*** Opening SUPPLIED MATERIAL ***

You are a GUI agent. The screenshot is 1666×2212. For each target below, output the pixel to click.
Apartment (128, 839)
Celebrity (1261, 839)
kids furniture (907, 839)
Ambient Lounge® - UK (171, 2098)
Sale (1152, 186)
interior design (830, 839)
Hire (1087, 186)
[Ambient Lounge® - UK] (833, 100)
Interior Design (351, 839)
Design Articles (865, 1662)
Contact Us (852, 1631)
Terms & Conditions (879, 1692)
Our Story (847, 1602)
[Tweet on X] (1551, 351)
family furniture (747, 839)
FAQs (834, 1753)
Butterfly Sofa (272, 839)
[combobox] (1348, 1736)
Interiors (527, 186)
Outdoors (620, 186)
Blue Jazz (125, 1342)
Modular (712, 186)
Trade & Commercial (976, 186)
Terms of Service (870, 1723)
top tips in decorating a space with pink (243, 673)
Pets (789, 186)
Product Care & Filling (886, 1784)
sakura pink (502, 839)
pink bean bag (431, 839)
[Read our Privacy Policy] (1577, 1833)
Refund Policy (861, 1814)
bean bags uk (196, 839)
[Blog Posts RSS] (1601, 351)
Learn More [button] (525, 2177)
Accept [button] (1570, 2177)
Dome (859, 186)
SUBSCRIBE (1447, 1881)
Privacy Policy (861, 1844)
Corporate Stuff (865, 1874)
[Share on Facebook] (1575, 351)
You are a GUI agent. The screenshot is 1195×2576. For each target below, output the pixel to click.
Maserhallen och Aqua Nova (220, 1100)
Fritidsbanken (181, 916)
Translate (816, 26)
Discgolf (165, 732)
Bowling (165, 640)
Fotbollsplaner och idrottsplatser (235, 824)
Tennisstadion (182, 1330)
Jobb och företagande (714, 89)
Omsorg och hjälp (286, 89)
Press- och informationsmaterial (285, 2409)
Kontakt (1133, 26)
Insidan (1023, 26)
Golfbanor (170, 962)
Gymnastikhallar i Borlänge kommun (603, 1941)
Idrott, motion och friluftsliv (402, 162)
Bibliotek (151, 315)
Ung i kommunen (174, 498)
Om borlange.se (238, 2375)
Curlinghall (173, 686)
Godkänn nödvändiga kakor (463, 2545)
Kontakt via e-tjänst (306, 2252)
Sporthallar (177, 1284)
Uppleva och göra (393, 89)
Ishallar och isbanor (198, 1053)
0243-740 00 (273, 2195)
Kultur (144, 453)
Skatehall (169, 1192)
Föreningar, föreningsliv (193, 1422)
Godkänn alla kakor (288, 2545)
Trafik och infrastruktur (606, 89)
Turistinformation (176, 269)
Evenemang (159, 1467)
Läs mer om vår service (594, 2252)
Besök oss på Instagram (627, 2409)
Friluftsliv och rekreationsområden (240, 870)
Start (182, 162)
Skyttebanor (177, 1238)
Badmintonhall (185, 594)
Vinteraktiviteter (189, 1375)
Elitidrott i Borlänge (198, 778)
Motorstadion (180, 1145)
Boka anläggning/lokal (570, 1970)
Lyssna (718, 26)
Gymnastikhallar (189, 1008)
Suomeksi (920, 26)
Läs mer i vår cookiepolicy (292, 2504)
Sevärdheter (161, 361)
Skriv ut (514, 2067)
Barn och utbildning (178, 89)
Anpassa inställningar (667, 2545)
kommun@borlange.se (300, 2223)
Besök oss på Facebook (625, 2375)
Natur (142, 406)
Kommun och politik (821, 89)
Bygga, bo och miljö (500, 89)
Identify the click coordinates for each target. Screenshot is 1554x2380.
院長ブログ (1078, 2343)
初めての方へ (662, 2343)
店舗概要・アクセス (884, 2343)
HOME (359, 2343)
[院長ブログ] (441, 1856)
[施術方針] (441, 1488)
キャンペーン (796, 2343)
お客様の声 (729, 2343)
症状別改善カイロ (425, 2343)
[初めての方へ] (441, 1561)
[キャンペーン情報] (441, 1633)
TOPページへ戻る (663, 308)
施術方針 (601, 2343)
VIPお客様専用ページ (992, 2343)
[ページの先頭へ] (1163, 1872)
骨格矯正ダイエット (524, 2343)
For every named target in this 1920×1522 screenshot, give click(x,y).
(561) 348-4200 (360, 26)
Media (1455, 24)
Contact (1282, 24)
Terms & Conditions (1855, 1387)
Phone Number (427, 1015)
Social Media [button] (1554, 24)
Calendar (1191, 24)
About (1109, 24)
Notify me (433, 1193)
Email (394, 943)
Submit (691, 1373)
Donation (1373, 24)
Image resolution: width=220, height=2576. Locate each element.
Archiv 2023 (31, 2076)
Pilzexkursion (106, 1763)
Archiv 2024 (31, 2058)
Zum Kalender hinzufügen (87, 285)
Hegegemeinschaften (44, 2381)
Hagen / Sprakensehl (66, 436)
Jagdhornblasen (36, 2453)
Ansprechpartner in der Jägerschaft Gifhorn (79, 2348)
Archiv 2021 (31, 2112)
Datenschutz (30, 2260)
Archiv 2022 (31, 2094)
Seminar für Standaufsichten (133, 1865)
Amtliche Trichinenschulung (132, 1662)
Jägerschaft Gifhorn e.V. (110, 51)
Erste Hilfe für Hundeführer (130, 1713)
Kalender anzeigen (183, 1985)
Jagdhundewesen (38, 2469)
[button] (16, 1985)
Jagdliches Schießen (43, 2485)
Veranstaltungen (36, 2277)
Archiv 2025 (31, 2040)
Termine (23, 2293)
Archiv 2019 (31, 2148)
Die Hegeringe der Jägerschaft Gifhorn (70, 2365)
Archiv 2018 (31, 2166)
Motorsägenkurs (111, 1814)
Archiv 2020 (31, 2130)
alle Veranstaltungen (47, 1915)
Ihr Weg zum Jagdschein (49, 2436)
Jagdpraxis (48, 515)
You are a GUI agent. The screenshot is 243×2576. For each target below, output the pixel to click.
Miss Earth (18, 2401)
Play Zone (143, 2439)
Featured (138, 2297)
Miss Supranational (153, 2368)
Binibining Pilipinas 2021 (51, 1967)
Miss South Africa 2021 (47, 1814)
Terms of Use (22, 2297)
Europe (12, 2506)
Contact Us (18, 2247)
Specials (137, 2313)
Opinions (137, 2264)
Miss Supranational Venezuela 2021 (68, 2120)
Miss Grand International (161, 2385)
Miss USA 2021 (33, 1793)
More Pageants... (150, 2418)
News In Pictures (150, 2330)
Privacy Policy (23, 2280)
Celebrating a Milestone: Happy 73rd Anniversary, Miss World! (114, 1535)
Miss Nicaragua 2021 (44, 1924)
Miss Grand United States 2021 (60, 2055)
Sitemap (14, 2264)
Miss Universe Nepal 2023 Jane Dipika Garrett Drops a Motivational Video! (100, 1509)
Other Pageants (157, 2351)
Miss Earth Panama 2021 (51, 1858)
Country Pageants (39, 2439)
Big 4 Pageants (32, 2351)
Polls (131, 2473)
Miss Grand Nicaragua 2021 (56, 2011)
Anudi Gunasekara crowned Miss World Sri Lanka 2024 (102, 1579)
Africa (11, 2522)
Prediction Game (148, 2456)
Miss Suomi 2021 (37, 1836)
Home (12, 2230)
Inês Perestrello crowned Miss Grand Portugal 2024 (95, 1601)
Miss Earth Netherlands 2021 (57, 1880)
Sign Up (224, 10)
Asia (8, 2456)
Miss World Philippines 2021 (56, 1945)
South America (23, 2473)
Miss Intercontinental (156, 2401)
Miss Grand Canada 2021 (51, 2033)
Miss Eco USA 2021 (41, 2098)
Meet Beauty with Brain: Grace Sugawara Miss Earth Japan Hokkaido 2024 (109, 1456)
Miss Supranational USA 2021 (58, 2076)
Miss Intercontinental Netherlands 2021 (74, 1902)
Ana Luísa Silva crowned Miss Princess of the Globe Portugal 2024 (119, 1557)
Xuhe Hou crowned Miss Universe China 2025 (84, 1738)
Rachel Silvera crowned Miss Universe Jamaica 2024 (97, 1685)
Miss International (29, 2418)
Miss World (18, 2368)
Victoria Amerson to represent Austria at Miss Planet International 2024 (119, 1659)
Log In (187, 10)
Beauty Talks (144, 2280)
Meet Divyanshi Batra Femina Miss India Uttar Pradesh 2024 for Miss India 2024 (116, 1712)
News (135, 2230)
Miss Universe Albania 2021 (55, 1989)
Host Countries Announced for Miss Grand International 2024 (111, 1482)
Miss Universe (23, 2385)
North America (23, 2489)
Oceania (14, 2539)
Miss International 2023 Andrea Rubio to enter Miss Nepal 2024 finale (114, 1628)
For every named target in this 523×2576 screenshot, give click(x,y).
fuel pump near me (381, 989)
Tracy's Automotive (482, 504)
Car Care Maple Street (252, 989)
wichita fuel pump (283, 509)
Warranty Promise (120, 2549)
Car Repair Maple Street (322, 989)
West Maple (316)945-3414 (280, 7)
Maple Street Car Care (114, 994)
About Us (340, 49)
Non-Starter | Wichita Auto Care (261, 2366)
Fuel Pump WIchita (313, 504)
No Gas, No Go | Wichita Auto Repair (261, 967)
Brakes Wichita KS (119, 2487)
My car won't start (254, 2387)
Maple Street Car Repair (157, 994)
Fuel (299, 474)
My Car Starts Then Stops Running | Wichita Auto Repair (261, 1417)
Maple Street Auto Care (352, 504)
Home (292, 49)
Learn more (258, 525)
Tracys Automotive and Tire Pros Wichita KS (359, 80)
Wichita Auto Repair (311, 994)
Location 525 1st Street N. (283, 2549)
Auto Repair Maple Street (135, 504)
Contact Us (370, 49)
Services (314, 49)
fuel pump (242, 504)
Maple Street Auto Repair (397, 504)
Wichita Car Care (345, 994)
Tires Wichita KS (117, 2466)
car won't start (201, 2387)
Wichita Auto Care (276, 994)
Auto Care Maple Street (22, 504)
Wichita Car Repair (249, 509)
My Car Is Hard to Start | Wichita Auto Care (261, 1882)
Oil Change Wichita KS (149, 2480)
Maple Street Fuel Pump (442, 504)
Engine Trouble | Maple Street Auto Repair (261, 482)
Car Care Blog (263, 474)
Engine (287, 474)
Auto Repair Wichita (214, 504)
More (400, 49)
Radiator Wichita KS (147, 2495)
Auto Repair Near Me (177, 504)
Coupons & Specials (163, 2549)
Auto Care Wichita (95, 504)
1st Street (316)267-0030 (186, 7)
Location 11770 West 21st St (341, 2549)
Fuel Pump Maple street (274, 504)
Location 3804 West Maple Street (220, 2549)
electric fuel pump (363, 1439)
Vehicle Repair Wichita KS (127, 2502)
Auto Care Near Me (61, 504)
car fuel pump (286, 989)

*** Closing SUPPLIED MATERIAL ***

## ASSIGNED TASK
How many lines of the records contain the word "Jägerschaft"? Reply with the number and nothing else.

## WRITTEN ANSWER
3